### [TASK TO CARRY OUT]
Check each line of the listing for the word "flag" and report the ones that have it.
══════════
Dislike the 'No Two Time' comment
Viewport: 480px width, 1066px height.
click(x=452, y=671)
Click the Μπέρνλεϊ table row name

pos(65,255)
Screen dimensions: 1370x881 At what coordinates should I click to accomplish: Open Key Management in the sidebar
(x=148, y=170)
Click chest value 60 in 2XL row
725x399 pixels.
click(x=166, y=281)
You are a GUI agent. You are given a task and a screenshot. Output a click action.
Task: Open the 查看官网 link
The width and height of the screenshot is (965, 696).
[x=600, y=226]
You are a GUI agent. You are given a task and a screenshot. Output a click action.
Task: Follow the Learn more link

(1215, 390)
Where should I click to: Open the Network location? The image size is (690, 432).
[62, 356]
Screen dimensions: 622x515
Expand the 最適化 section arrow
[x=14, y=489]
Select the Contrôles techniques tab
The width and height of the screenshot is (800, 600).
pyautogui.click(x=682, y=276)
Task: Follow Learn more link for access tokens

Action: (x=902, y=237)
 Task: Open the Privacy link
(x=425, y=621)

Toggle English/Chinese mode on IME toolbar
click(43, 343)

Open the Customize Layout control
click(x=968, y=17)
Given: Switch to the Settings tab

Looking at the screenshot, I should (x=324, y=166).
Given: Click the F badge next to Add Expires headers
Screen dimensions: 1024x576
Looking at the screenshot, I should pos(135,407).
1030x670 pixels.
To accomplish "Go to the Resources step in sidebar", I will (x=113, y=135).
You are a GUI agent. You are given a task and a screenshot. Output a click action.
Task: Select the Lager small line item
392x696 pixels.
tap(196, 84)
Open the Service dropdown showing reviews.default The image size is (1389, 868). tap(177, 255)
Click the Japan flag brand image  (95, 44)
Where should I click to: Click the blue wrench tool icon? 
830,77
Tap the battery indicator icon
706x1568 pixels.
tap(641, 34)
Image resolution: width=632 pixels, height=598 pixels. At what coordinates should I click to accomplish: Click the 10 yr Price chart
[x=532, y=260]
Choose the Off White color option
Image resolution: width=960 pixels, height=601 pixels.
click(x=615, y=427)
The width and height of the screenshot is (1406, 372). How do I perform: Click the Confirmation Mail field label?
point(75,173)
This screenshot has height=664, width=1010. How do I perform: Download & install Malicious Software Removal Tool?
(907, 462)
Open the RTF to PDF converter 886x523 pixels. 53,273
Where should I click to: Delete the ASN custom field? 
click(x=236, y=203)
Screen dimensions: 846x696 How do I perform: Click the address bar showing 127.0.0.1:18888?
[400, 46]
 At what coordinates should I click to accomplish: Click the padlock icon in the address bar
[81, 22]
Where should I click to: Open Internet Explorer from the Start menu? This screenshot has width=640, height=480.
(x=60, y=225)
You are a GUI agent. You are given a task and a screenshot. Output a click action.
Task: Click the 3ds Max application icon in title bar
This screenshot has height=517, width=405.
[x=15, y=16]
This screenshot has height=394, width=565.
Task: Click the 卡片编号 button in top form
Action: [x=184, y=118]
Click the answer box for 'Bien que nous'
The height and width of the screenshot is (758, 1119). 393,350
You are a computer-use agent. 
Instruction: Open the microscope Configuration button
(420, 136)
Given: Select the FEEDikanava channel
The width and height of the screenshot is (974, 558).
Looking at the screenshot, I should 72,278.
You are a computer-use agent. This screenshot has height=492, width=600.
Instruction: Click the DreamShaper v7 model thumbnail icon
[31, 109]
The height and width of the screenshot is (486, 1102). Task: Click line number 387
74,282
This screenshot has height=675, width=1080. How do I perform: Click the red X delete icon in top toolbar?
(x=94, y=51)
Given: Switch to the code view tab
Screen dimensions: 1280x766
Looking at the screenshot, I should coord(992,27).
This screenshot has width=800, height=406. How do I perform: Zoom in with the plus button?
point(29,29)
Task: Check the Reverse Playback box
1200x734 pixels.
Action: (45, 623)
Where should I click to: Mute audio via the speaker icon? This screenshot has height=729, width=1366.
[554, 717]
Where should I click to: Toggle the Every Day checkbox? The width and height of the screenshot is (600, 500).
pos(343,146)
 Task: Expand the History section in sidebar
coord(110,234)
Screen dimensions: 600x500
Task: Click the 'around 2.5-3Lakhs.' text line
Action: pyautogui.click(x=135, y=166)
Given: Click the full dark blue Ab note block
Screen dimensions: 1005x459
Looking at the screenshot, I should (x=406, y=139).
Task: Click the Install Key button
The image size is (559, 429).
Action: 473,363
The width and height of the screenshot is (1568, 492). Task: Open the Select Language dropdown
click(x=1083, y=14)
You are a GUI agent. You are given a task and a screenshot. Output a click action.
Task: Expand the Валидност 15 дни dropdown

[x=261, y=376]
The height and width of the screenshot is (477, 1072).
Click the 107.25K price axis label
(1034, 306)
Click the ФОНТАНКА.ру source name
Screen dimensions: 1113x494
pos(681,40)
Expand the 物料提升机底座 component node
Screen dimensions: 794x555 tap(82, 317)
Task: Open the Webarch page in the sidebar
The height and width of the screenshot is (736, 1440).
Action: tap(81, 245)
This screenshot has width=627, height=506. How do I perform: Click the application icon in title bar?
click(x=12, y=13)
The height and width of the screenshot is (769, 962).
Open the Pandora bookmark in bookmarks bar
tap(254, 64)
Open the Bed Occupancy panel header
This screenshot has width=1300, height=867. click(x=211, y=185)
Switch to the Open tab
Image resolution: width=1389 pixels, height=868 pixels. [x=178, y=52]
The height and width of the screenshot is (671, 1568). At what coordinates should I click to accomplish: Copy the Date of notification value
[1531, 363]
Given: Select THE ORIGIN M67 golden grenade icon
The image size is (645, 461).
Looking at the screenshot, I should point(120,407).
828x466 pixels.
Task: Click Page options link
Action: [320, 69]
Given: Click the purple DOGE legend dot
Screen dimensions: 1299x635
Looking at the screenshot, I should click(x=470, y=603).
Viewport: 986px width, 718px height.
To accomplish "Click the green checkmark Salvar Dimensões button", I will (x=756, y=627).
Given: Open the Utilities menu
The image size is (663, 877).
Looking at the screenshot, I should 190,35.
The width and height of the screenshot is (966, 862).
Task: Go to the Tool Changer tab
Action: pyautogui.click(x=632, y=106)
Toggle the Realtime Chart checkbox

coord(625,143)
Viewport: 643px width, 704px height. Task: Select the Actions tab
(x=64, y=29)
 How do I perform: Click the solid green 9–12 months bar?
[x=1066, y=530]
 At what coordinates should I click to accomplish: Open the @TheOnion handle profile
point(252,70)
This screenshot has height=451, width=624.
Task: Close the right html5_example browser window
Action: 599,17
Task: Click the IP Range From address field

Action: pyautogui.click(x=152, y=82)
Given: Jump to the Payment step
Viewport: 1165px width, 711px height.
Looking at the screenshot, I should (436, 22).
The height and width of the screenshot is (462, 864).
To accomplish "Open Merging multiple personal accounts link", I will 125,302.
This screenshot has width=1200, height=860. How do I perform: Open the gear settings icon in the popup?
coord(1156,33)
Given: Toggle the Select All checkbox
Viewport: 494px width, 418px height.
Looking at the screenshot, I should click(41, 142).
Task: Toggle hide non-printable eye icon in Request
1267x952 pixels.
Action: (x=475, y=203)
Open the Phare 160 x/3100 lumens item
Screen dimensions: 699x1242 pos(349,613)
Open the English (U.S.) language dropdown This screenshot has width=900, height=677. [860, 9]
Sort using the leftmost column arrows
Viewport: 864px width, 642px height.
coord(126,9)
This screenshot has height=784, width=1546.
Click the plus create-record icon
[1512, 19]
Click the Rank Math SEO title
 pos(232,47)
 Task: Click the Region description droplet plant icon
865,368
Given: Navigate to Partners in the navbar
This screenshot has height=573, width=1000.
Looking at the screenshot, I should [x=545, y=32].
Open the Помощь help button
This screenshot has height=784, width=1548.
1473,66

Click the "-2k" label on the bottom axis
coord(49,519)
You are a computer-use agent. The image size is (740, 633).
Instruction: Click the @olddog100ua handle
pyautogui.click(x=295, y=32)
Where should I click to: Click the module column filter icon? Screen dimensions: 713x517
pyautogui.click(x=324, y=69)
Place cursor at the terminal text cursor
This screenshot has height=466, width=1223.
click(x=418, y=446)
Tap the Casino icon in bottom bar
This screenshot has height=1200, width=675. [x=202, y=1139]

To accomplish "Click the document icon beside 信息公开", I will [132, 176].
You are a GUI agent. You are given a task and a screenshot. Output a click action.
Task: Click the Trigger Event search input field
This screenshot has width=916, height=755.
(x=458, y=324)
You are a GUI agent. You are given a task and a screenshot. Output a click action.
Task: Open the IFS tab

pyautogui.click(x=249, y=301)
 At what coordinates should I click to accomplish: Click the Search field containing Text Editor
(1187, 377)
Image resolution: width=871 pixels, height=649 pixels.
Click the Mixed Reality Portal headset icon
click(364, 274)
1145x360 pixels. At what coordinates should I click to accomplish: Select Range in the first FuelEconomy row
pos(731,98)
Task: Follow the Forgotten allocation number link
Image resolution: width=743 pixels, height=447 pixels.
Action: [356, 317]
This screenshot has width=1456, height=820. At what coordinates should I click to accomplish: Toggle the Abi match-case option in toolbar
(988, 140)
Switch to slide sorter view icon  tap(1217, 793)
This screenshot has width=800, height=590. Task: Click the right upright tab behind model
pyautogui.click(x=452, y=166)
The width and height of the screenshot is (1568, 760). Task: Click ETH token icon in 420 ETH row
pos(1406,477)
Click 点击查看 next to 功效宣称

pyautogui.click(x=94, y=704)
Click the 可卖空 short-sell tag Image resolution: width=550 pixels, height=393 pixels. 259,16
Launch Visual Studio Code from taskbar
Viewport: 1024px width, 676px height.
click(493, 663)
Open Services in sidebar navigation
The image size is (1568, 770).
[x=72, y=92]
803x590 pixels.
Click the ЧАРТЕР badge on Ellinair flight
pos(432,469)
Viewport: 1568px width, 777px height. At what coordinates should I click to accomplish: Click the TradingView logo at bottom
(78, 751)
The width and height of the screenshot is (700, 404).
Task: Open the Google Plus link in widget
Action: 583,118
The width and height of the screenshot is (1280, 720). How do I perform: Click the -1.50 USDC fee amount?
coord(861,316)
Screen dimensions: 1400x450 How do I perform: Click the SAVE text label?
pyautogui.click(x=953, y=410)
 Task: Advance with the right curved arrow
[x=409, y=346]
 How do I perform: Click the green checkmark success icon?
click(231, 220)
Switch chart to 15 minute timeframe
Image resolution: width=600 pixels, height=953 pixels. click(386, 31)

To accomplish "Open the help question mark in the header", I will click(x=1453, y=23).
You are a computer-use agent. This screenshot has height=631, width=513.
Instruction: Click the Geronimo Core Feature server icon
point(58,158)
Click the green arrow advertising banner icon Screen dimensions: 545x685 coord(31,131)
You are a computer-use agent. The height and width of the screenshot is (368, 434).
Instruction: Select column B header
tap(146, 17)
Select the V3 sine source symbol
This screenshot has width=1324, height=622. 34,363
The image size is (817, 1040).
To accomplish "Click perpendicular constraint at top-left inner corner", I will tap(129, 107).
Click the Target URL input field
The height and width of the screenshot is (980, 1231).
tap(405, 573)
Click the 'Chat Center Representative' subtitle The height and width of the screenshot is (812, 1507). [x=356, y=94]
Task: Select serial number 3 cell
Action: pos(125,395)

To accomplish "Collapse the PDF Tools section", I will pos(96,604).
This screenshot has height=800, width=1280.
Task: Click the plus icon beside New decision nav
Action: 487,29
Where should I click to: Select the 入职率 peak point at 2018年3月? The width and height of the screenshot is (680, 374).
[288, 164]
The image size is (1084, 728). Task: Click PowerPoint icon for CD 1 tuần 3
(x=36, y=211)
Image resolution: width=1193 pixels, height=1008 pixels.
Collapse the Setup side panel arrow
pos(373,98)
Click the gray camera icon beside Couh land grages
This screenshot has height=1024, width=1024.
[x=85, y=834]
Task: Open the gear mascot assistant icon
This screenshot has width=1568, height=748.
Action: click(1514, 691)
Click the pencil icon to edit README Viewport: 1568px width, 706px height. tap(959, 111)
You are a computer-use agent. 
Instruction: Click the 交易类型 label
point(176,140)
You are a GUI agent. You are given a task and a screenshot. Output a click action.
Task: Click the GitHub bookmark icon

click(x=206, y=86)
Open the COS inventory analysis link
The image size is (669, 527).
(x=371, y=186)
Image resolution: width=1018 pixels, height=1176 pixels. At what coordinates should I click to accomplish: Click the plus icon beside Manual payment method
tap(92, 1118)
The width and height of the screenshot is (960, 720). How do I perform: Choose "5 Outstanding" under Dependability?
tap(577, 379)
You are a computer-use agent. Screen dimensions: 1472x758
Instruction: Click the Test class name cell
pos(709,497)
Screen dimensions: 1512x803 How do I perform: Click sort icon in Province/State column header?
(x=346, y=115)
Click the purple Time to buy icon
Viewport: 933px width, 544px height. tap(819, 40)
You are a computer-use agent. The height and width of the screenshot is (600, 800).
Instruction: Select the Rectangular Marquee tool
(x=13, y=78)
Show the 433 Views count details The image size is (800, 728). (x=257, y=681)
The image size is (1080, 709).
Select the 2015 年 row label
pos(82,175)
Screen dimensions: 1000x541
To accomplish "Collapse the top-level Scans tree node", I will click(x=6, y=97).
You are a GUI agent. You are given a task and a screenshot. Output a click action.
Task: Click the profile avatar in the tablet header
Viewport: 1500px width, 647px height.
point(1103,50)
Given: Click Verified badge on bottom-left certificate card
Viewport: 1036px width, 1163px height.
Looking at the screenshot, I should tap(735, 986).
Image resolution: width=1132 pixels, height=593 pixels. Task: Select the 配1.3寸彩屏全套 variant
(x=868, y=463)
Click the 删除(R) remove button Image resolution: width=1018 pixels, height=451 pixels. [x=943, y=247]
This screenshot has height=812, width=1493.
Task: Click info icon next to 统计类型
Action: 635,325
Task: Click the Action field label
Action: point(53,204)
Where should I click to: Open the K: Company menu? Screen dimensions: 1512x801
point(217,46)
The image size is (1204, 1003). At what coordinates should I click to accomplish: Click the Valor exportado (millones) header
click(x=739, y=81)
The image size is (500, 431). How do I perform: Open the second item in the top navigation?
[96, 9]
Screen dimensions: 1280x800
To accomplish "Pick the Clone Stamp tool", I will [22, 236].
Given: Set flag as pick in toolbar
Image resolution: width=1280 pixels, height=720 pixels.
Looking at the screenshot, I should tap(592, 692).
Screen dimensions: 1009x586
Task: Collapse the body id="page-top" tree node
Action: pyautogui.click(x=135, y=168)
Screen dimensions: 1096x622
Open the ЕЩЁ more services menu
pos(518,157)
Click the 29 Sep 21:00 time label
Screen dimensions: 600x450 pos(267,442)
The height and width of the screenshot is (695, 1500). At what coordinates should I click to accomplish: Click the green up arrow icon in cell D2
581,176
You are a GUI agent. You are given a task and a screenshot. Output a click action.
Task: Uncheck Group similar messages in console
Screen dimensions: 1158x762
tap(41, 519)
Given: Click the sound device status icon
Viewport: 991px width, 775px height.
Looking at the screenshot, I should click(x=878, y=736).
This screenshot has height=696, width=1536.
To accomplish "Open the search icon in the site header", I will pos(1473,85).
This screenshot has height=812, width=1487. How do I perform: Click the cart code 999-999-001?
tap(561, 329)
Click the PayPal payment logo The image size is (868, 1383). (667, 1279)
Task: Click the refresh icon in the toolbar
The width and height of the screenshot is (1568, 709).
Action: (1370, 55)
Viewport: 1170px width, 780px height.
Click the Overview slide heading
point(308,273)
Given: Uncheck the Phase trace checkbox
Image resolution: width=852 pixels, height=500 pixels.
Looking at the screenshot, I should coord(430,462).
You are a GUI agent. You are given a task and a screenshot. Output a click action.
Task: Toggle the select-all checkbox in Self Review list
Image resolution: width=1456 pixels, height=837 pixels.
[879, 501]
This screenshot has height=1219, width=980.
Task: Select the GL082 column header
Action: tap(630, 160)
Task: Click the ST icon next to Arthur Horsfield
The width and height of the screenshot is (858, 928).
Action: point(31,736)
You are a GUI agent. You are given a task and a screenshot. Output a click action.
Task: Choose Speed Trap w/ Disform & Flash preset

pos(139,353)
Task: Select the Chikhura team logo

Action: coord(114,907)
══════════
### [WRITTEN SOLUTION]
Click the Japan flag brand image  (95, 44)
Given: Set flag as pick in toolbar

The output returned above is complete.